News Release

8000年にわたるイベリアのゲノムの歴史を表にする

Peer-Reviewed Publication

American Association for the Advancement of Science (AAAS)

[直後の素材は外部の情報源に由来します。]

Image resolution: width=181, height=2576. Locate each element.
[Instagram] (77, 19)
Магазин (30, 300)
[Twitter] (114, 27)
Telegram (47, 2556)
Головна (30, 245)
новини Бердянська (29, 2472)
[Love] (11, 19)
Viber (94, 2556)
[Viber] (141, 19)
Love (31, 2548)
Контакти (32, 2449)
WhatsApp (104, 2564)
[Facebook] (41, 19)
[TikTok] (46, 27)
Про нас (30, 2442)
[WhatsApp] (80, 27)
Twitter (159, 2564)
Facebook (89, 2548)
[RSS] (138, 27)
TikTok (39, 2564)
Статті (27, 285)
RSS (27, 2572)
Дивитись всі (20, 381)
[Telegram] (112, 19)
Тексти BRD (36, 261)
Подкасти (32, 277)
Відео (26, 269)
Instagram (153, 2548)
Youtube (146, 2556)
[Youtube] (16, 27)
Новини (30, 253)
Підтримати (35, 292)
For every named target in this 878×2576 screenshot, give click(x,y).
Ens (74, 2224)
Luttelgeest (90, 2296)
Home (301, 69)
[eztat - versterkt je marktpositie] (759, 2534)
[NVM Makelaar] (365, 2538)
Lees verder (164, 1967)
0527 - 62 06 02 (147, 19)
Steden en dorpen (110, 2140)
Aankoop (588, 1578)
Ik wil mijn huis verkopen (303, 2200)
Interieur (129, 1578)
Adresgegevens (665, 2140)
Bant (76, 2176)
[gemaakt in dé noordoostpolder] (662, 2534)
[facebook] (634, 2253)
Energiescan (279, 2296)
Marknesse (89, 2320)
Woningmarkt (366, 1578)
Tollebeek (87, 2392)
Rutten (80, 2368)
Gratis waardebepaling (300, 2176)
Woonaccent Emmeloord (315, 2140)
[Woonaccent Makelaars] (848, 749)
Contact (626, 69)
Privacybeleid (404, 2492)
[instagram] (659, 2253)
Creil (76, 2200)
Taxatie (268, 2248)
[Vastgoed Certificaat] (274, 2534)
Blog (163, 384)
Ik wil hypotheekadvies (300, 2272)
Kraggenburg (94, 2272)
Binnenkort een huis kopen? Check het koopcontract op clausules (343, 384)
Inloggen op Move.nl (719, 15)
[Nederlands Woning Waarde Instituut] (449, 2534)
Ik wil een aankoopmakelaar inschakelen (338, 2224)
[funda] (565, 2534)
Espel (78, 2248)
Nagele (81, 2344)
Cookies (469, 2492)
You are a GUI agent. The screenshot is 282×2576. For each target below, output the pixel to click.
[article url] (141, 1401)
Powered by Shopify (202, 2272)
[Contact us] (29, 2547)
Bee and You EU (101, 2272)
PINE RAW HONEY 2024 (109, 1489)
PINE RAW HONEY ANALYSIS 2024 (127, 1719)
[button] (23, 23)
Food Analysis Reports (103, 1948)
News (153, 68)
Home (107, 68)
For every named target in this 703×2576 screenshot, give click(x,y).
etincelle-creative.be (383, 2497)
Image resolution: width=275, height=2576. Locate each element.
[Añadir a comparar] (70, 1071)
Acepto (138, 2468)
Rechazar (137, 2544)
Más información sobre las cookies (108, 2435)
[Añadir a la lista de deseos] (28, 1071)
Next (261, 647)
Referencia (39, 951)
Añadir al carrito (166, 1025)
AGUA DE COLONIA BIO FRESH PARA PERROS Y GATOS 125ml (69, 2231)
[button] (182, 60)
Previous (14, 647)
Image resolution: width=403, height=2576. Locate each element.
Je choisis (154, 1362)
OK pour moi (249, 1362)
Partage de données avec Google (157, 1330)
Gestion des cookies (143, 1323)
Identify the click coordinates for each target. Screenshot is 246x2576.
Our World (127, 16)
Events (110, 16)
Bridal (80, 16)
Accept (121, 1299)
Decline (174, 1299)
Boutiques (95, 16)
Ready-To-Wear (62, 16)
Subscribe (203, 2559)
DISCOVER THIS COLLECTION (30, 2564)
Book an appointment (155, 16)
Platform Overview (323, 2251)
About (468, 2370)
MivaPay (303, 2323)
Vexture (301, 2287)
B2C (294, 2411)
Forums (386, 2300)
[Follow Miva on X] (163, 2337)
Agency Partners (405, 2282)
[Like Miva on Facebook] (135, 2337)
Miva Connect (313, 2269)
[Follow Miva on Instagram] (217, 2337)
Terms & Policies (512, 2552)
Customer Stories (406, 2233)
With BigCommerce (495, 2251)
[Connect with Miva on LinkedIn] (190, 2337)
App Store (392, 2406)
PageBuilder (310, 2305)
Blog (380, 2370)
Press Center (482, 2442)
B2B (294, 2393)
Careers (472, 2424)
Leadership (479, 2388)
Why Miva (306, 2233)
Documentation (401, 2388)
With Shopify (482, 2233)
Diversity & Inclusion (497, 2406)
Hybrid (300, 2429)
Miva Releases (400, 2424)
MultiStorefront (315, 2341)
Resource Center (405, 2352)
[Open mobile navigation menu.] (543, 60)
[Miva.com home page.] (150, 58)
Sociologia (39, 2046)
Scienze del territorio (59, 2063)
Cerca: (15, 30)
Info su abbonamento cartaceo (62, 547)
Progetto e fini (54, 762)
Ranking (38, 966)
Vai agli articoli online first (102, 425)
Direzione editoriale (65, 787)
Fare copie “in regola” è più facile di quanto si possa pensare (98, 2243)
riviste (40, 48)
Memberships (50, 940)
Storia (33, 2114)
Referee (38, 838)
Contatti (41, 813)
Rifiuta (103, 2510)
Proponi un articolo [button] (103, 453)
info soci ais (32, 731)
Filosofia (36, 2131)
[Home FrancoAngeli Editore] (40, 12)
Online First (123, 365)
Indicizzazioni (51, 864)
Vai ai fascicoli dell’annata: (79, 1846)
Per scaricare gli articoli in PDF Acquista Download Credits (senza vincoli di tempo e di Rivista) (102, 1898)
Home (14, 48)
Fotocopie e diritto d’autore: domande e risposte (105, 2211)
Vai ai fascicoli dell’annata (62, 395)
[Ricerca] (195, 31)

新しい研究によると、270人以上のイベリア人から回収した古代DNAを使って、イベリア半島の8000年にわたる遺伝子の歴史がつなぎ合わされたという。この研究はイベリアの古代人口を形づくった重要な出来事を明らかにしたことに加え、有史以前から現在に至るまでの高精度の古代DNA記録から、ある地域の当時の人口構成に関する詳細な情報が得られることも実証した。古代DNAの研究は、この残された遺伝的遺産が示すような古代人の移動や移住を垣間見る機会を提供するとともに、地球規模の生物地理学に関して、また遺伝的混合が当時の人口や文化に与えた影響に関して、理解を広げるのに有用性が増している道具でもある。イベリア半島は、現在のスペインとポルトガルを含む地域であり、北アフリカと欧州と地中海の間に位置する。著者らによると、周辺地域との長年にわたる交流の歴史をもつイベリアでは、地中海東岸や北アフリカから欧州大陸への移住がもたらした遺伝学的影響を研究するうえで、理想的な機会が得られるという。Iñigo OlaldeとDavid Reichらは、271人の古代イベリア人の全ゲノムデータをまとめ、8000年近くにわたりこの地域に流入・拡散した遺伝子流動の包括的な年表を作成した。Olaldeらは、以前にさまざまな場面から回収した古人骨(7000年近く前に山腹の洞窟に一緒に埋葬された遺伝的兄弟など)から古代DNAを抽出した。深く幅広い分析の結果、イベリア半島のゲノムの歴史を形づくったいくつかの出来事が明らかになった。その結果によると、この地域における中石器時代の狩猟採集民の人口構造は、これまで考えられていたよりはるかに複雑だったという。また著者は、紀元前2500年ごろには北アフリカと小規模ながら初期の交流を行っていたことも思いがけず突き止めた。またこの結果から、ポントス・カスピ海草原から東へ移住した人々が及ぼした多大な影響も明らかになった ―― 紀元前2000年ごろにはイベリアの祖先の約40%と同地域の男性の約100%が、海草原に祖先をもつ人々に取って代わられた。興味深いことに、遺伝的データと言語学を組み合わせたところ、海草原に祖先をもつ者が多い現代のバスク人には、イベリアのその他の人々を形づくった後の時代の遺伝的混合の証拠がないことも明らかになった。関連するPerspectiveでは、Marc Vander Lindenが考古学調査において遺伝学に基づく手法が果たす役割を論じ、その最善の実施方法について学際的な提案を行っている。「他の改革と同じように、古代DNAの遺産も技術的進歩の観点から評価されるだけでなく、有意義な結果(Olaldeらが実証した遺伝的混合の出来事など)を生み出す能力によって評価されることになるだろう」とLindenは述べている。